Obviously the uncertainties of the dates have made things quite difficult. Juxtaposed controls are in the programme and something I am interested in. I have visited a few times and I entirely agree that it needs to be considered in the round when it comes to the various protections in place.
Lord Watts: If you have a no-deal scenario and you allow the checks to be done in the UK rather than, as I understand it, a lot of being done on the Calais side, it seems almost inevitable that traffickers will increase the number of people using that as a method of getting to the UK.

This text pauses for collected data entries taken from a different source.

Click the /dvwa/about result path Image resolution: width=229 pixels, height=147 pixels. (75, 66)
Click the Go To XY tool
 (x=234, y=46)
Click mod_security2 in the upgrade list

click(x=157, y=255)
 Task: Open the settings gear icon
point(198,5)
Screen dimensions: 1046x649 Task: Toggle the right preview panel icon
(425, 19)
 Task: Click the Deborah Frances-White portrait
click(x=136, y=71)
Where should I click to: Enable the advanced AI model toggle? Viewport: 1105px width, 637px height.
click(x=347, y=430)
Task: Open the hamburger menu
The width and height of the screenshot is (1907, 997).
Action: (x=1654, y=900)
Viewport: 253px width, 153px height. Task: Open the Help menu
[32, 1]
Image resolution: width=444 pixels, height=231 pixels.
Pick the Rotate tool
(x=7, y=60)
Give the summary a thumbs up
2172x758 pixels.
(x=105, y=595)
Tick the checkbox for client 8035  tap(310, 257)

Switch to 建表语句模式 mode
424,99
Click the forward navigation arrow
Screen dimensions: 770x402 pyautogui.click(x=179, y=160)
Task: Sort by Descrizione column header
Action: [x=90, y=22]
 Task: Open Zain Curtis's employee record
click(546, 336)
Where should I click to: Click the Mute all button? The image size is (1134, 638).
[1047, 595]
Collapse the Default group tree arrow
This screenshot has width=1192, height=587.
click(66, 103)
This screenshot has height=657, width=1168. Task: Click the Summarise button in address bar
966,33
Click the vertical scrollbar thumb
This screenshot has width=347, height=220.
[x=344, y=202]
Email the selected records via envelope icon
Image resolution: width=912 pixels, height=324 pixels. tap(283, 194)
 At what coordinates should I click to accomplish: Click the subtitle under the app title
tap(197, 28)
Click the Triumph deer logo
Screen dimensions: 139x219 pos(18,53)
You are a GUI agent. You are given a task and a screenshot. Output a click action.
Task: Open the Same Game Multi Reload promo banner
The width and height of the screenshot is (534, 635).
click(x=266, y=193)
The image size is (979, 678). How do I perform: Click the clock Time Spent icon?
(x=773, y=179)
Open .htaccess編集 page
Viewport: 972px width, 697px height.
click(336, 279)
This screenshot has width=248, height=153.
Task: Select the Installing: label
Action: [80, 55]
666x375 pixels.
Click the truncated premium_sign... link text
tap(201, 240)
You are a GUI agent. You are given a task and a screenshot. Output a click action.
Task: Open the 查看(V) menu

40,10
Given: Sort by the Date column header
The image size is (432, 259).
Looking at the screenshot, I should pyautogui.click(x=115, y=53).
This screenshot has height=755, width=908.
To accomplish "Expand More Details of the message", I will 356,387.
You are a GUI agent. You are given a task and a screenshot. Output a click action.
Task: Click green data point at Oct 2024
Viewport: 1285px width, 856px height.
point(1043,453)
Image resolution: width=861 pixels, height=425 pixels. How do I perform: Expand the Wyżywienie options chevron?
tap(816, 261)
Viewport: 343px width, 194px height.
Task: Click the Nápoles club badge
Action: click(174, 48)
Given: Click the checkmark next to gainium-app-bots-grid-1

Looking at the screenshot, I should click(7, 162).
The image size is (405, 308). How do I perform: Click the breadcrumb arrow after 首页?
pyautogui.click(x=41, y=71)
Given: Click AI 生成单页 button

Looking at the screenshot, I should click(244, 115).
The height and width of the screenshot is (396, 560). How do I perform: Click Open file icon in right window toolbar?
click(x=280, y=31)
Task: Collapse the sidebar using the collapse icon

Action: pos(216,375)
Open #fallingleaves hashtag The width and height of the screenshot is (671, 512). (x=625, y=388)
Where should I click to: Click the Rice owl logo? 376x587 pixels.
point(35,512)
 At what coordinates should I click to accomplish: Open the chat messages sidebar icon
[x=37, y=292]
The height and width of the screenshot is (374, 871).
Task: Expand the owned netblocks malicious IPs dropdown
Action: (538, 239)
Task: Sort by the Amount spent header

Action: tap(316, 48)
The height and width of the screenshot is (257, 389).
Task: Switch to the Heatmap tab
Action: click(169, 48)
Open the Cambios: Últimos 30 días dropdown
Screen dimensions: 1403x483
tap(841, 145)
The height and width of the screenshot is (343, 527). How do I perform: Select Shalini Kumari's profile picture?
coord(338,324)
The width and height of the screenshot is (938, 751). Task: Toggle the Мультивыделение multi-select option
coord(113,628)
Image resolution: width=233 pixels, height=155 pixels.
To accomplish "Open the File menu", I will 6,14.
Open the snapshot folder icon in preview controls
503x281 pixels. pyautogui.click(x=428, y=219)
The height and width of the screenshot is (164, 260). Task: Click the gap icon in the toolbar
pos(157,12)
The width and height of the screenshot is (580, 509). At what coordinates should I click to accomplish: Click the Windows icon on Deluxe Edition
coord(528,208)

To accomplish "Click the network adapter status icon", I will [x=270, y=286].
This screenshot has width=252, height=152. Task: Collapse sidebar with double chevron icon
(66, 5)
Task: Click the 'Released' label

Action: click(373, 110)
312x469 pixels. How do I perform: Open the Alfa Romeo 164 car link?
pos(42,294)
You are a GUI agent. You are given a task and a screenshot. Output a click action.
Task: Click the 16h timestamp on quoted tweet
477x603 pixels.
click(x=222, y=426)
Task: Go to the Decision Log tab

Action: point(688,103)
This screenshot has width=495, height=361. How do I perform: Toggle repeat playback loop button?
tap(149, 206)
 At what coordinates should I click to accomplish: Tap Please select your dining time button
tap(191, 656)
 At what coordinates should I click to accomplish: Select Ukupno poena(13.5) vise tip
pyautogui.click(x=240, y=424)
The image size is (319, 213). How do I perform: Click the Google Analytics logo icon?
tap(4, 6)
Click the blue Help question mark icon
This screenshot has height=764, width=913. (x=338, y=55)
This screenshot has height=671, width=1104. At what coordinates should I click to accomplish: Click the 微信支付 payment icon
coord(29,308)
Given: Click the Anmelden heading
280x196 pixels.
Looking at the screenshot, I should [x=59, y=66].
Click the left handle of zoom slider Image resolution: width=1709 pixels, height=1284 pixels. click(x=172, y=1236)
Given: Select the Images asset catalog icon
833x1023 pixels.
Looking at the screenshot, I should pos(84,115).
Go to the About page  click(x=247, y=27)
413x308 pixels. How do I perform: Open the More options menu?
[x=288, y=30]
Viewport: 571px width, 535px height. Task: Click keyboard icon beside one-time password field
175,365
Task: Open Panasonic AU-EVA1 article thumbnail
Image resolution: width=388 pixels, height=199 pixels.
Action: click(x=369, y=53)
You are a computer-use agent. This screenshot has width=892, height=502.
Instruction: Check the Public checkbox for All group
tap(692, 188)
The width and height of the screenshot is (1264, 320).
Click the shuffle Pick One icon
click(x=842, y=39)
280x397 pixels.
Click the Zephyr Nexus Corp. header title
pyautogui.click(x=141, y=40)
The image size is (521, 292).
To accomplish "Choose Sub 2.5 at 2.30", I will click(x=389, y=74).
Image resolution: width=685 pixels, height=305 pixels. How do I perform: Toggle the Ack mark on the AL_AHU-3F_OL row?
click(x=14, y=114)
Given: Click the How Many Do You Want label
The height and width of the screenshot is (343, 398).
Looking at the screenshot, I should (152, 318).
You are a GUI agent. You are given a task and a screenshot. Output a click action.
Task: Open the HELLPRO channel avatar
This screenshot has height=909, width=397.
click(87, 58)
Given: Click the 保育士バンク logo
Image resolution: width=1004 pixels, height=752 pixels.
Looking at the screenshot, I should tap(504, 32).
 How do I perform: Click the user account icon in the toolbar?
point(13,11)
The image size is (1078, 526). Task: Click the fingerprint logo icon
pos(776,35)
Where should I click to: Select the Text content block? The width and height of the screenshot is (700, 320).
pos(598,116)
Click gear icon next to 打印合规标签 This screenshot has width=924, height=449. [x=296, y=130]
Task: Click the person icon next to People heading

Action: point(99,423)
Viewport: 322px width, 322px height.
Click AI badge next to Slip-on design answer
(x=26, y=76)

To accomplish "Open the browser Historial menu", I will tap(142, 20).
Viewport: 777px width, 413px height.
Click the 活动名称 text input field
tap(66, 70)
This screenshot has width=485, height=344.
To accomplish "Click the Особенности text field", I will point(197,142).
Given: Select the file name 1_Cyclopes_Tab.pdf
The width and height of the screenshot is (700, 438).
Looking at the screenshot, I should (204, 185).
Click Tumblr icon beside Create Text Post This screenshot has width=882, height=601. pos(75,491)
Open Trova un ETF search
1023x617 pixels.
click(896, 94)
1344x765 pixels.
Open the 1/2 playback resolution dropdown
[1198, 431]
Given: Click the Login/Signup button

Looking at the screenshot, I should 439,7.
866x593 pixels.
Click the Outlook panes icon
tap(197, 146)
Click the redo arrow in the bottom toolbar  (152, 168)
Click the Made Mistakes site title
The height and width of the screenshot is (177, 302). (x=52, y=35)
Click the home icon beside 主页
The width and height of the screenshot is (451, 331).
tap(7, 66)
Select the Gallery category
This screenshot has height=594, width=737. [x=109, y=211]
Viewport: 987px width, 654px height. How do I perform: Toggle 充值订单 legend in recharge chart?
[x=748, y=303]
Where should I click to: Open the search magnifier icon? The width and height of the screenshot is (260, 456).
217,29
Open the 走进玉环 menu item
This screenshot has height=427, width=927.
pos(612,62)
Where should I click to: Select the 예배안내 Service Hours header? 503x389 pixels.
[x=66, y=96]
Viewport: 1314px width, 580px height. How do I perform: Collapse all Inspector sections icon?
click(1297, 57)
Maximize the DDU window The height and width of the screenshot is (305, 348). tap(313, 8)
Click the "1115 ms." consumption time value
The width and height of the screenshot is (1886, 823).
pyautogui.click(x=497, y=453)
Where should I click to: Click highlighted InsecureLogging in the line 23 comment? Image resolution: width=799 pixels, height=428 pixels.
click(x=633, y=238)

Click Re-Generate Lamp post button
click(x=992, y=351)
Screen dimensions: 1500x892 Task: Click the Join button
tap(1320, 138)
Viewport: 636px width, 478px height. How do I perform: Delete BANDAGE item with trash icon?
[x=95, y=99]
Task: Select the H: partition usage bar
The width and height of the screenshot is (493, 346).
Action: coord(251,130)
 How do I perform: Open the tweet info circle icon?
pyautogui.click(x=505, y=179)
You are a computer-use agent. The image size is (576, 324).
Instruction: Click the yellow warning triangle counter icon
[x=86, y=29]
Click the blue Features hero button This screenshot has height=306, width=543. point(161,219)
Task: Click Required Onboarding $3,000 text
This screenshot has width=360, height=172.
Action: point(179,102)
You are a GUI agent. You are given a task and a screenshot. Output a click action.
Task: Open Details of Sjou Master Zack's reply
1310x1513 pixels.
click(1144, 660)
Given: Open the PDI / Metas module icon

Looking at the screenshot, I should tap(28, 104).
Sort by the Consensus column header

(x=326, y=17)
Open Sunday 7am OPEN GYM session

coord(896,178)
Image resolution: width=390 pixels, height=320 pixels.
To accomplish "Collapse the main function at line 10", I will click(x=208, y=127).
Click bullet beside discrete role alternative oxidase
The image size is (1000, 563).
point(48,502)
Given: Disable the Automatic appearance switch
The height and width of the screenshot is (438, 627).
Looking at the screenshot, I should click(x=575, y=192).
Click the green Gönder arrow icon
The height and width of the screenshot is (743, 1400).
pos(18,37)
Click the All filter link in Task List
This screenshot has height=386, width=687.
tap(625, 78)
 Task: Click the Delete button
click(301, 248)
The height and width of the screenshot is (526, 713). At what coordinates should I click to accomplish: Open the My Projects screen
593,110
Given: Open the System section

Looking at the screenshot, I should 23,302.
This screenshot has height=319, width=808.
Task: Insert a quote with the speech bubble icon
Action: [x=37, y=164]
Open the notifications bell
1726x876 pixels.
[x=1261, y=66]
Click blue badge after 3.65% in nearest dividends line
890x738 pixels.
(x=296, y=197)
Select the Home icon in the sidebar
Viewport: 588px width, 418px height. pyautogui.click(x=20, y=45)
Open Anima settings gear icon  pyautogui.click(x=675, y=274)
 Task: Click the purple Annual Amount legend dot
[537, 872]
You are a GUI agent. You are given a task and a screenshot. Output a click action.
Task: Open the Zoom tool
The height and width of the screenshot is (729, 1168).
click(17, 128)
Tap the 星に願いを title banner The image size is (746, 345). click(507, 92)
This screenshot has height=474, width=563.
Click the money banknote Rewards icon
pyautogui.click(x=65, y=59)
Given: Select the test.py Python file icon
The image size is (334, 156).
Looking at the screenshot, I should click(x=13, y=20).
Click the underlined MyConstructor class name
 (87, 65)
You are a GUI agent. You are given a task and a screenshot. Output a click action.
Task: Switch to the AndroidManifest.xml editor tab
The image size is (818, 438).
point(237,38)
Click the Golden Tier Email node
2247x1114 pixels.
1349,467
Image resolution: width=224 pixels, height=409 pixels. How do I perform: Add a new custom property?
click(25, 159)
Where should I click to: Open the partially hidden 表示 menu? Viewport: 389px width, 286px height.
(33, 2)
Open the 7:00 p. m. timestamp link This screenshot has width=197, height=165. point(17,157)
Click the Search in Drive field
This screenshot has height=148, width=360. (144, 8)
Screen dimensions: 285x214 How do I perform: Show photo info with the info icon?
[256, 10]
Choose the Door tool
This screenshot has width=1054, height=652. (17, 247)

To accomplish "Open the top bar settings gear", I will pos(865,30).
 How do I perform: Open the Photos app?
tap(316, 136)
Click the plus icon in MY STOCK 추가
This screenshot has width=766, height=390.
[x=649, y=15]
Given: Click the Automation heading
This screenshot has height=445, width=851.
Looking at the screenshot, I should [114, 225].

In a no-deal scenario where we do not pay our contribution, which we have heard some of the candidates for Prime Minister mention, what benefit is there to the French to continue to co-operate in the way they have previously?
David Bolt: You probably need to ask the French that rather than me, but clearly there are issues of public order in and around Calais in particular and the need to manage what could be a really difficult situation for the local police authorities in that region. They will have some incentive to try to manage things so that it does not become a magnet for even more people to board lorries on the French side.
There will be incentives. They might not have the same effect as the current arrangements, but there will be something.
Lord Watts: Is not the incentive for the French at present that the camps are there because people are queueing up to have the opportunity to get into a wagon to come to the UK? If the checks are to be done on our side, there will be no need for the camps because the people will just come straight in. They will not have to wait for a blockage.
David Bolt: They will still have to get on to some sort of transport to get across.
The Chairman: Thank you very much indeed. That has been extremely helpful and we are very grateful to you. It has helped our inquiry a lot. As I said at the beginning, we will send you a transcript to look at and correct as necessary.
Thank you also for agreeing to send us some extra material. That will be very helpful. If there is any other material that you think, on reflection, it will be useful for us to see for our inquiry, please do not hesitate to get in touch and send it to us, because that would be very helpful too.
Finally, on behalf of the Committee as a whole, thank you very much for giving very clear and extremely useful evidence to us. We are very grateful to you.